I learned basic bike mechanicals from my dad. He’s not a cyclist and his diy ability is notoriously sketchy but he showed me how to fix a puncture, oil a chain and clean my hands with Swarfega.
Growing up in a small village we all rode bikes to get around but only the boys were encouraged, or even allowed, to do more than just pedal from A to B. My mother still talks about the day she came into the kitchen to find me making sandwiches for a packed lunch and announcing I was going to ride the three miles to the Next Village for an adventure. She asked me why I was going by myself. I told her none of my friends were allowed to ride that distance or on ‘big roads’. Their parents felt it unsafe, especially at such a tender age.
I would have ridden with my brother, but he hated having to slow down for me and having his lame nerdy little sister tagging along embarrassed him beyond belief. So other than the odd family holiday when he would tolerate me, I tended to do bike rides and bike things alone.
30 years later I still ride alone most of the time and the only thing that has enabled me to move past this is female-only groups and spaces.

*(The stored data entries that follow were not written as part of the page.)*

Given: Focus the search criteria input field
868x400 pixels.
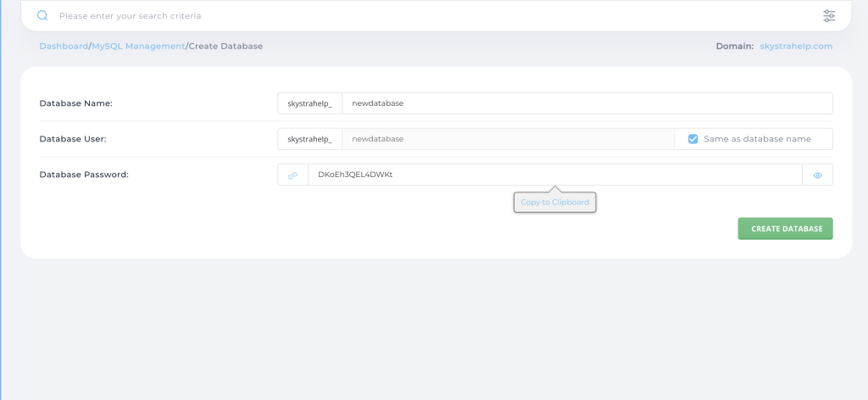Looking at the screenshot, I should 424,15.
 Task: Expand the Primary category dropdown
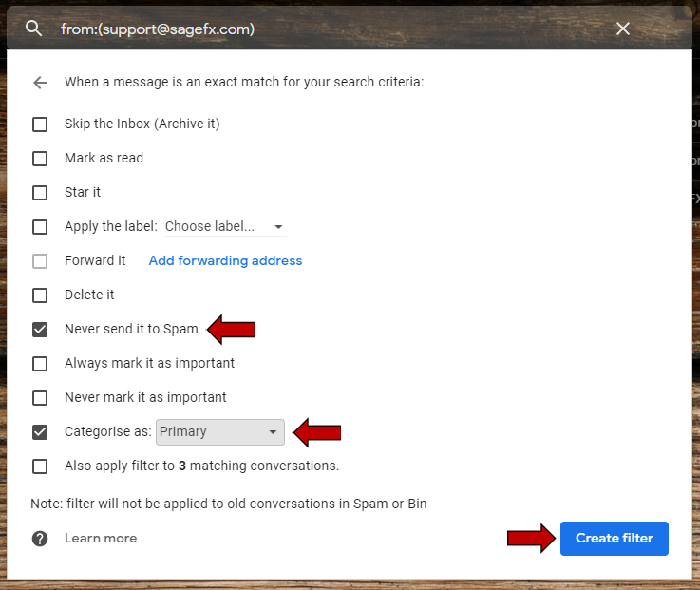[220, 432]
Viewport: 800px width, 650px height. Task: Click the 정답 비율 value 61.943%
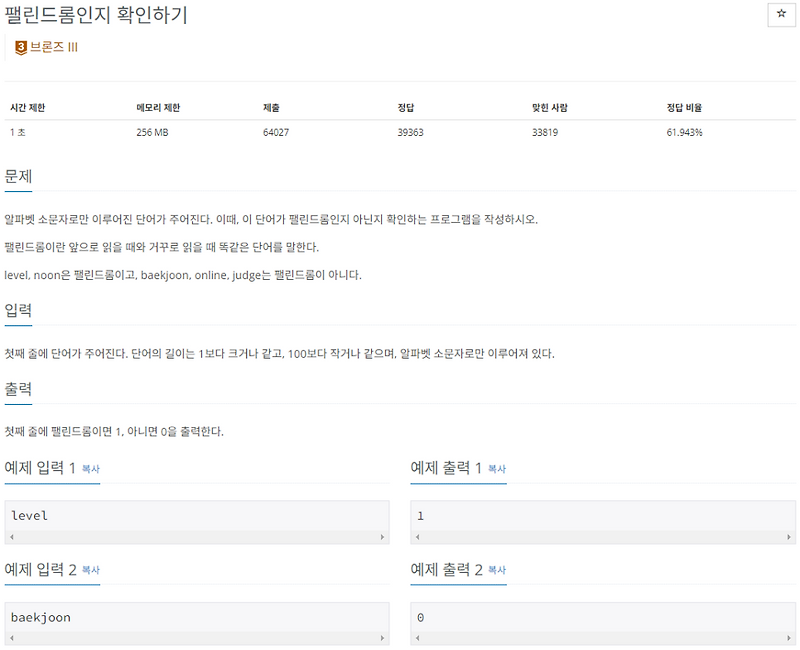pyautogui.click(x=685, y=131)
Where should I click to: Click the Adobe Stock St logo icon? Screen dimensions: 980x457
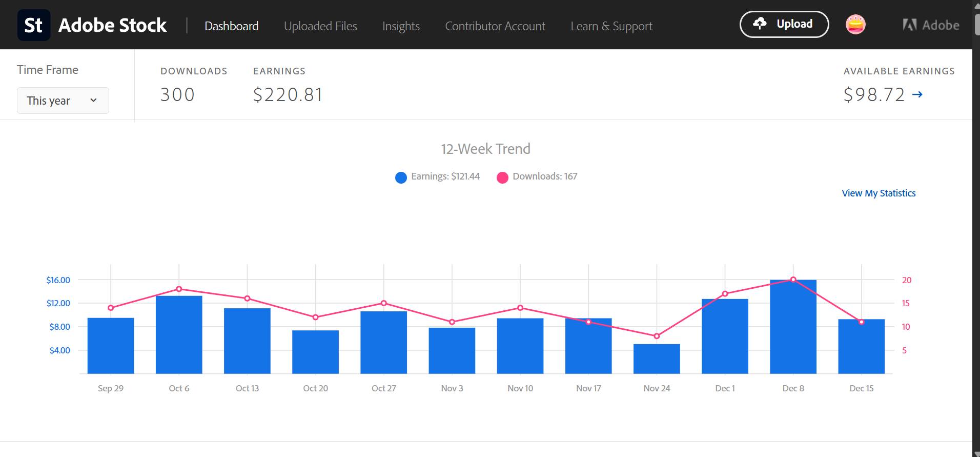point(34,25)
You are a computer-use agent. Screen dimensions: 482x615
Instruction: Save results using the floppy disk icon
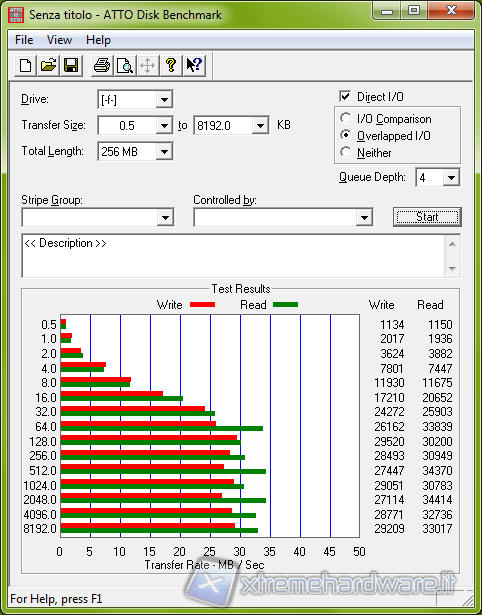point(71,65)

The female mechanic I work with at @ldnbikekitchen, the women-only BMX sessions I go to, and the all-female training group I joined a few years ago in return for press coverage.
I don’t know if it’s my formative experiences or just a wider awareness of how deeply rooted social and gender norms are (which working at @girleffect has highlighted dramatically) but I find male-dominated spaces intensely difficult to navigate.
It’s unfortunate, because actually working or riding with some men does a great deal to push me forwards - the couple of straights of @londonbmxuk track I rode this week with @pacenigma alongside so as to better shout at me (cheers 🍍 and for the counselling session afterwards too 😂) were blisteringly fast by my shoddy standards.
But it’s the female only spaces that are the entry point for me, they are where I start and starting is always the hardest part. I genuinely could not do some things I now do pretty well, without a female-only starting point.
Positive discrimination, the bike edition.